I stuck my head down into the nearest opening for a look. The several floors of the building surrounded an empty, rectangular center and I could see all the way to the ground floor. There were pipes, I-beams and other hand holds covering the ceiling. I reached in, grabbed a pipe and pulled myself in through the opening in the roof. The pipe creaked as my body initially swung from it. Once steadied, I worked my way along the pipe to the floor along the nearest wall. The drop was ten or twelve feet, and I tried to land as softly as I could. The large emptiness of the building caused a soft echo from my footfall.
The floors were tiled. There was a guardrail around each floor to hold onto as I looked over the waist-high wall out into the building. Light filtered in through the roof in an eerie way. Tall pillars of dust were projected from them, glistening and swirling. On the floor in the center of the structure was an empty, circular pool. Inside the pool were rectangular protrusions of painted concrete, with dripping stains of rust on them.
The floors of the building, which ran along the walls, were slanted and formed a squared spiral toward the ground. As I began to make my way down, I was frozen by the sound of a clearing throat. The echo made it impossible to determine from where the small cough was originating. I crouched low and my heart started to beat heavy in my chest as my mind raced for the best thing to do next.

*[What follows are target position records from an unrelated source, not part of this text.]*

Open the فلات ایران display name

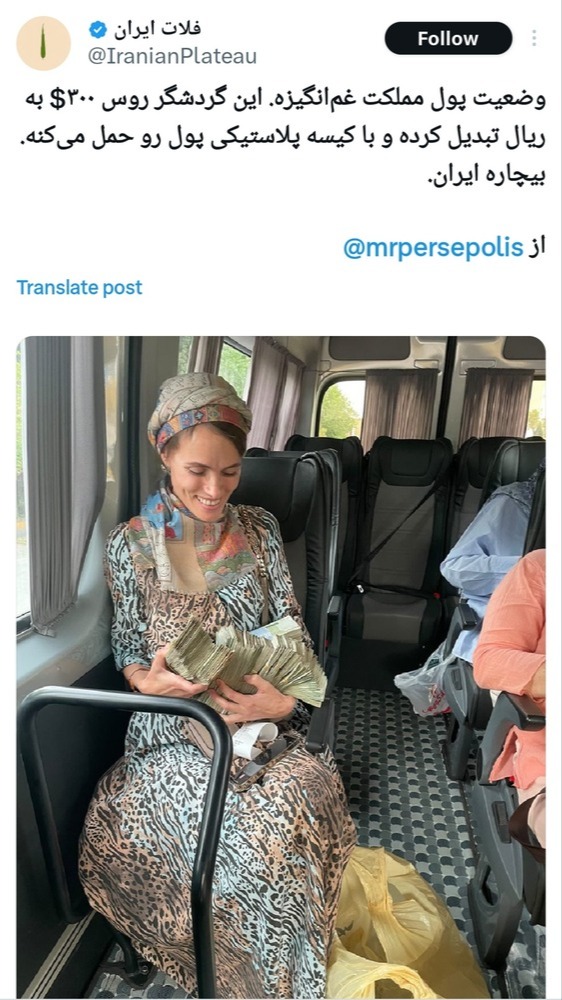pos(158,29)
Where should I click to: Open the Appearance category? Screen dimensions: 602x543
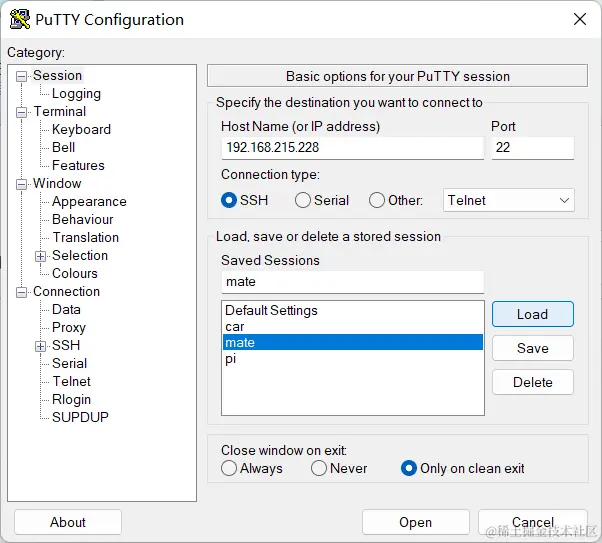(x=89, y=201)
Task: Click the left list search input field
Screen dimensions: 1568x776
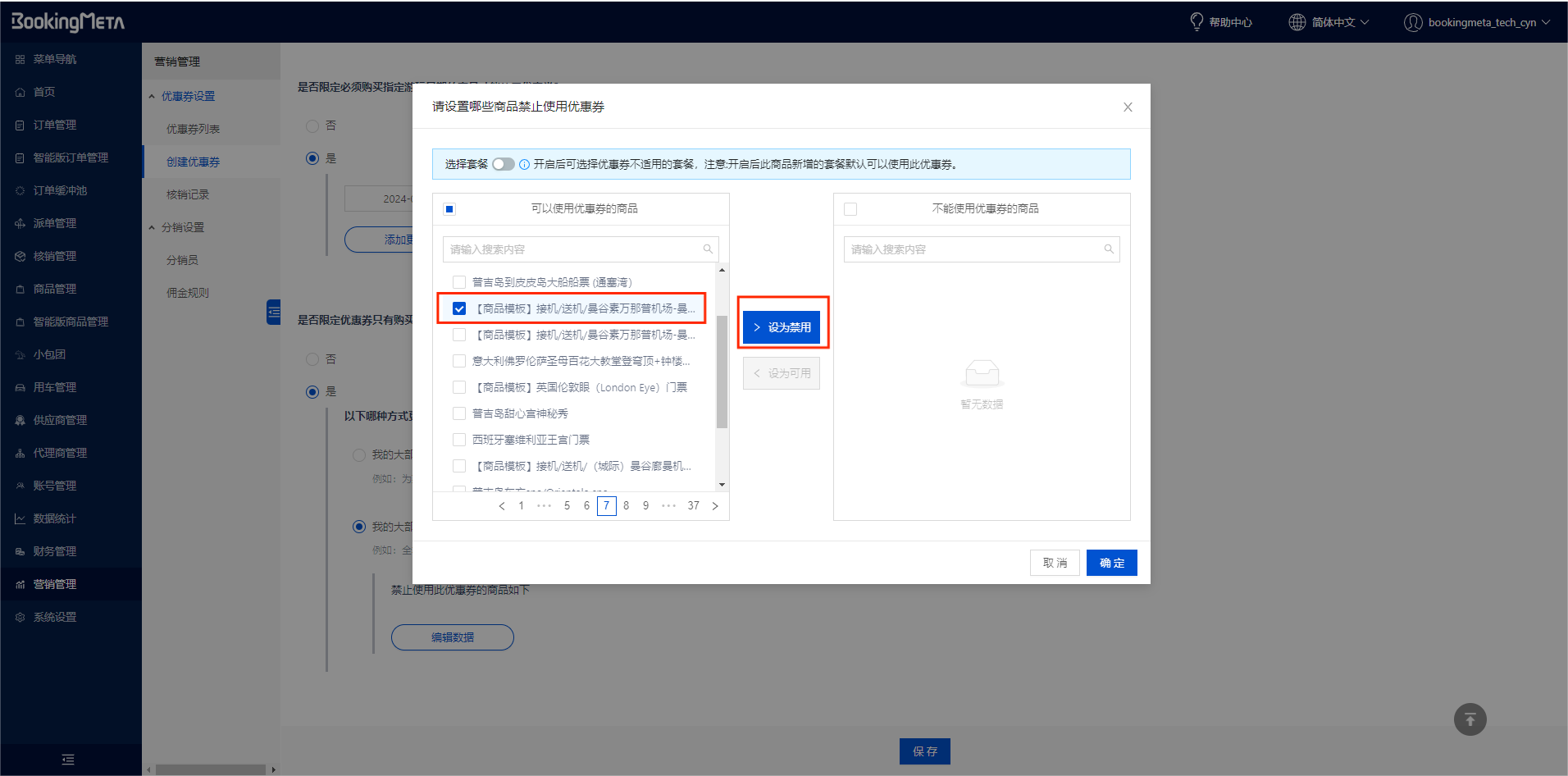Action: pyautogui.click(x=572, y=249)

“Newcomer!” echoed a voice. It was Visionary. “You are a newcomer, aren’t you? The short hair on your head makes me guess that you are. I hoped you would follow me here. I saw you on the roof when I left the rabbits with my friends. As you can tell, you are free to speak in this building. Its emptiness will scatter your voice so that you may remain hidden. You are wise to hide.” Visionary paused. I had nothing to say, and in the silence my heart beat in my ears like a drum. Then, louder than before, Visionary shouted, “I am a prisoner!” He paused again. “I am being punished!” As he again paused, I stood up.
“I cannot live there,” I responded. In the pause that followed, two birds took flight from their perch in the building and loudly fluttered up and out through the roof. As their flapping echoes died out, Visionary continued.
“This is all you have now, newcomer. You own only the clothes you come over the wall with and these three statements. We call them the Prisoners’ Statements and everyone here knows them. In here you will acquire things as you need them. You will get a building, food, allies, a name. My name is Visionary. I am able to see things that have yet to come and I give advice to those who will listen.”
“Go on,” I said, as he paused again.
“There is something more you will acquire in prison with time: fear of the wall. The more time you spend here, the greater the discomfort you will feel in its proximity. Some say the fear comes from the land over the wall and that we ‘can not live there’ because of this fear. The wall simply marks where the Outerworld begins. No one knows for certain, but all prisoners fear the wall and the land beyond it. You would be wise to avoid it.”
“Yet you walked along the wall. You don’t fear it?” I asked.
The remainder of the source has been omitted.